Bolsonaro avalia participar pessoalmente do julgamento no STF

Aliados veem presença como demonstração de força, mas saúde e política pesam na decisão

Crédito: Valter Campanato/Agência Brasil

O ex-presidente Jair Bolsonaro (PL) está em conversações com seus aliados sobre a possibilidade de comparecer pessoalmente ao julgamento referente à suposta trama golpista no Supremo Tribunal Federal (STF).

Fontes próximas a Bolsonaro revelaram que ele demonstrou interesse em estar presente em algumas das sessões do tribunal, onde teria a oportunidade de se confrontar com os ministros que considera adversários.

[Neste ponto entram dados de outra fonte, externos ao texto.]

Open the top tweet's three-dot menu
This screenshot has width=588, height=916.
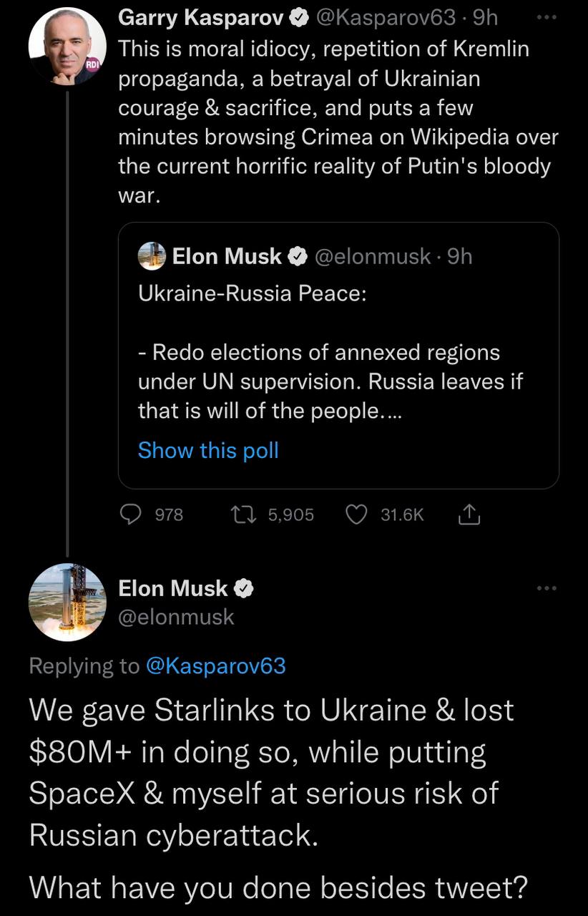coord(546,16)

No entanto, seus assessores alertam que questões relacionadas à saúde do ex-presidente podem dificultar essa intenção.

A presença de Bolsonaro na corte durante as etapas finais do julgamento, que poderá resultar em uma condenação de até 40 anos de prisão por suposta liderança em uma tentativa de golpe, é vista por seus apoiadores como uma demonstração de força e uma maneira de evitar a percepção de vulnerabilidade diante dos juízes.

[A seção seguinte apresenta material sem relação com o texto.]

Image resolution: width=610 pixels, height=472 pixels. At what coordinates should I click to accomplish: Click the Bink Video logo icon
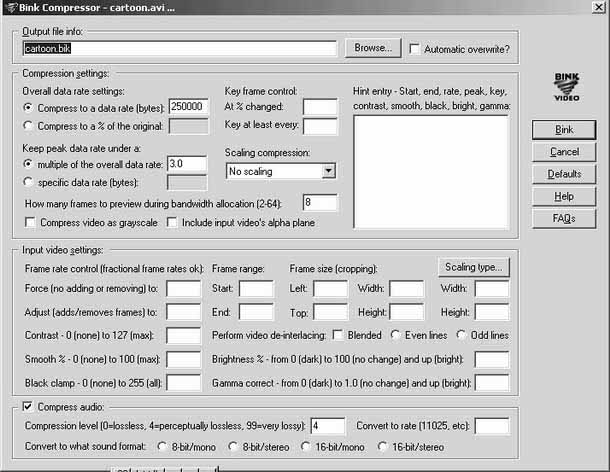click(566, 87)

O STF agendou o início do julgamento para o dia 2 de setembro, com previsão para conclusão até o dia 12. A proposta discutida entre seus aliados não é que ele assista a todas as sessões, mas que ao menos compareça no primeiro e no último dias do processo.

Como outros réus, Bolsonaro tem o direito de assistir ao julgamento. Contudo, devido ao fato de estar sob prisão domiciliar desde 4 de agosto, ele precisará solicitar autorização ao relator do caso, ministro Alexandre de Moraes, conforme estipulado pelo Código de Processo Penal.

Nos dias que antecedem o início do julgamento, a decisão sobre sua presença se tornou um tópico central nas discussões entre os aliados e o próprio ex-presidente. A escolha final dependerá da análise política, das orientações da equipe jurídica e também das condições médicas do ex-chefe do Executivo.

Bolsonaro enfrenta crises esporádicas de soluço, que podem levar a vômitos, conforme relatos de pessoas próximas. Embora essas crises não sejam diárias, há preocupação com sua saúde, especialmente considerando que as sessões no STF costumam ser longas.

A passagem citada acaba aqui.